- Born: April 24, 1975 (age 50) Tokyo, Japan
- Nationality: Japanese
- Area(s): Manga artist, Writer
- Notable works: Elemental Gelade

= Mayumi Azuma =

Japanese manga artist

Mayumi Azuma (東 まゆみ, Azuma Mayumi) is a Japanese manga artist, who is the creator of the now completed manga Elemental Gelade, which finished with eighteen volumes and was adapted into a 26-episode anime television series, and its spinoff manga Elemental Gelade: Flag of Blue Sky. She is also recognized for creating the manga adaptation of the video game Star Ocean: The Second Story, which was later adapted into an anime entitled Star Ocean EX.

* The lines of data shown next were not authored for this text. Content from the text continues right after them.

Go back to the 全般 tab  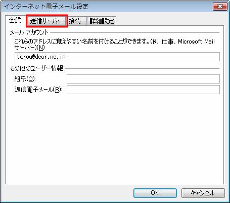click(x=15, y=20)
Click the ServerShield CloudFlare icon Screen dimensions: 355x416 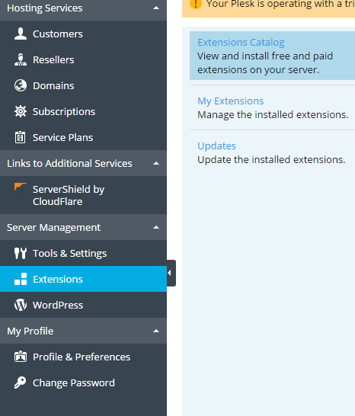[21, 189]
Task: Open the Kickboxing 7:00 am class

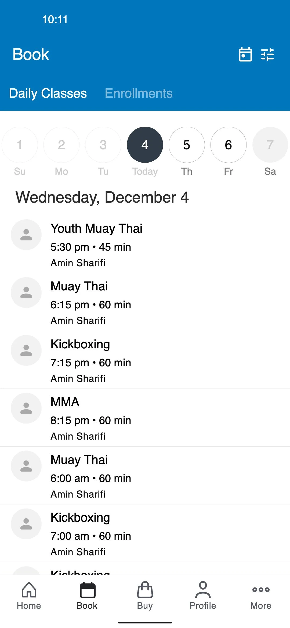Action: 145,533
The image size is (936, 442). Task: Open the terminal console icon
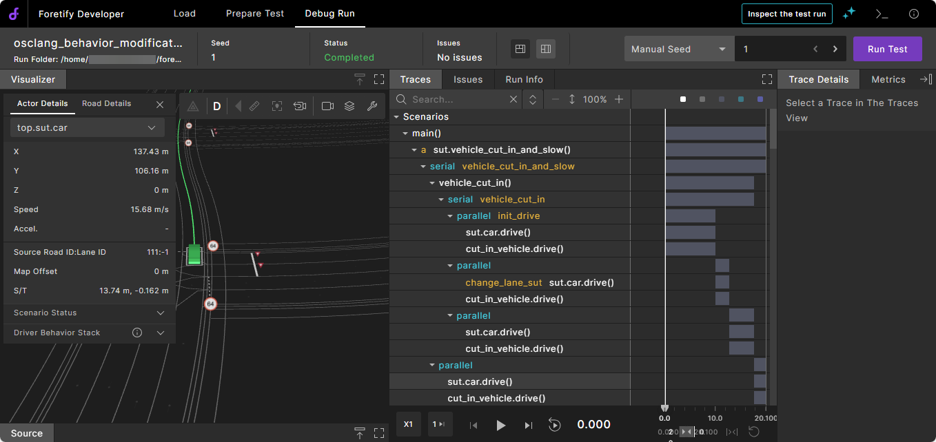pos(882,14)
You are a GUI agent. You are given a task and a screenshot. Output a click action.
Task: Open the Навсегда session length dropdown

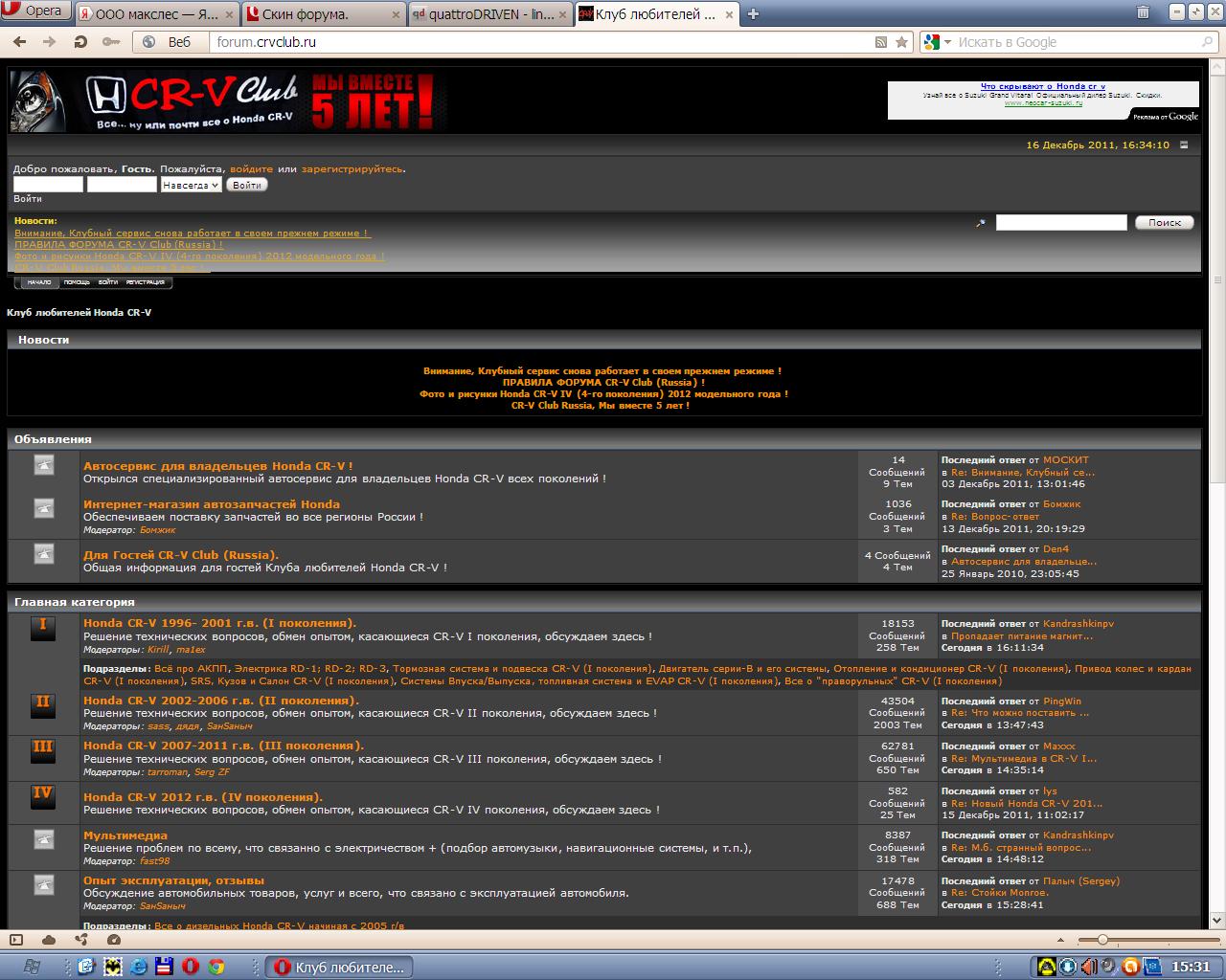[191, 185]
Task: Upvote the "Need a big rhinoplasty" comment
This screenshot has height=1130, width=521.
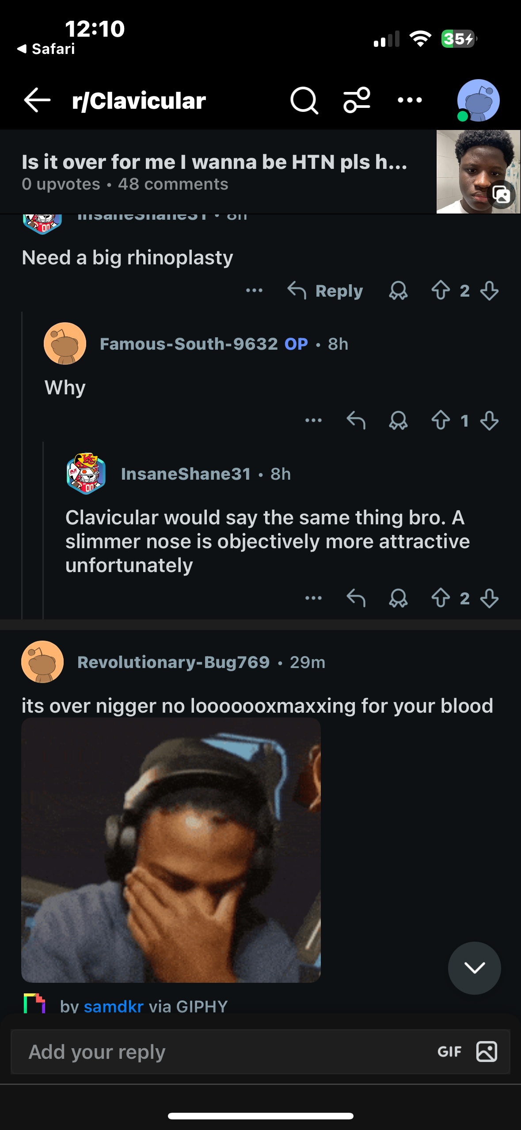Action: 441,291
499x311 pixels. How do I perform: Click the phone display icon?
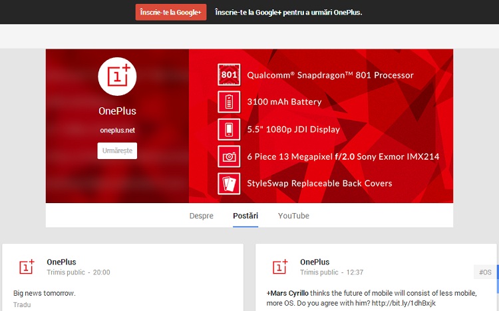click(228, 129)
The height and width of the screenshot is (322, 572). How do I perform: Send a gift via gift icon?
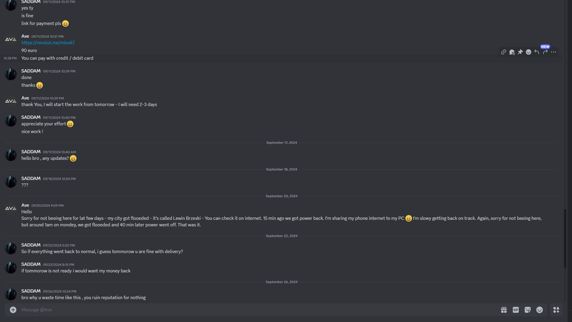(x=504, y=310)
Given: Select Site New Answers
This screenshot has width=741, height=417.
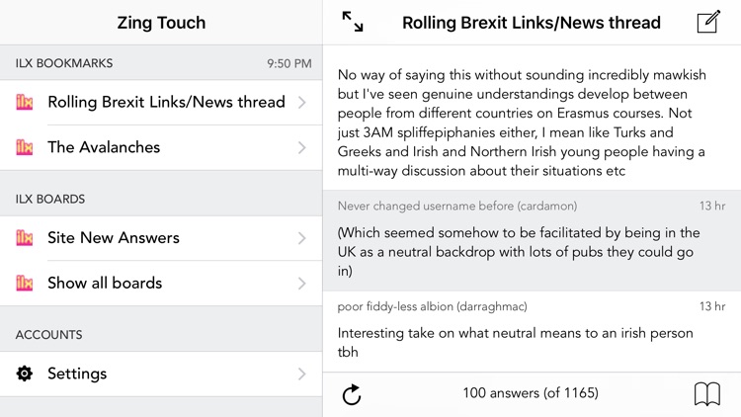Looking at the screenshot, I should click(114, 238).
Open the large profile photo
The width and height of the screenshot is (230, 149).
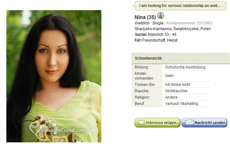coord(54,76)
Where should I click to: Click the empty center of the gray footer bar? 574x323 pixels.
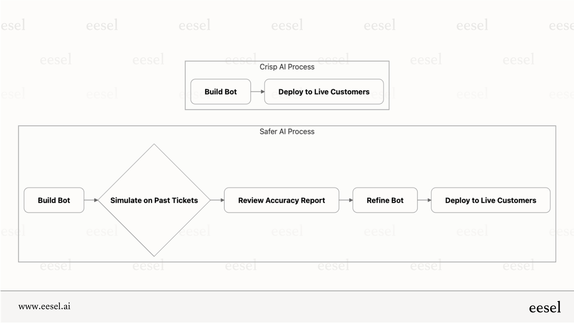tap(287, 307)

Before her career as a manga artist took off, she started out working as an assistant to Kozue Amano, creator of Aria.

==Works==
- Manga
  - Enix (now Square Enix)
    - Night Walker! (ナイトウォーカー!) (1995–1996, Monthly Shōnen GagOh!)
    - Get! (GET!) (1999, Monthly Shōnen Gangan)
    - Vampire Savior: Tamashii no Mayoigo (ヴァンパイア セイヴァー 〜魂の迷い子〜) (1997–2001, Monthly Gangan Wing)
    - Star Ocean: The Second Story (スターオーシャン セカンドストーリー) (1999–2001, Monthly Shōnen Gangan)
  - Mag Garden
    - Elemental Gelade (EREMENTAR GERAD) (2002–2009, Monthly Comic Blade)
    - Elemental Gelade: Flag of Blue Sky (EREMENTAR GERAD -蒼空の戦旗-) (2003–2014, Comic Blade Masamune)
    - Toraneko Folklore (とらねこフォークロア) (2010–2013, Monthly Comic Blade)
    - Uchū Senkan Yamato Ni-ichi-kyū-kyū: Higan no Ēsu (宇宙戦艦ヤマト2199 緋眼のエース) (2013–present, Monthly Comic Blade), Space Battleship Yamato 2199 spin-off manga
- Video Game
  - Star Ocean: Blue Sphere (Character Designer)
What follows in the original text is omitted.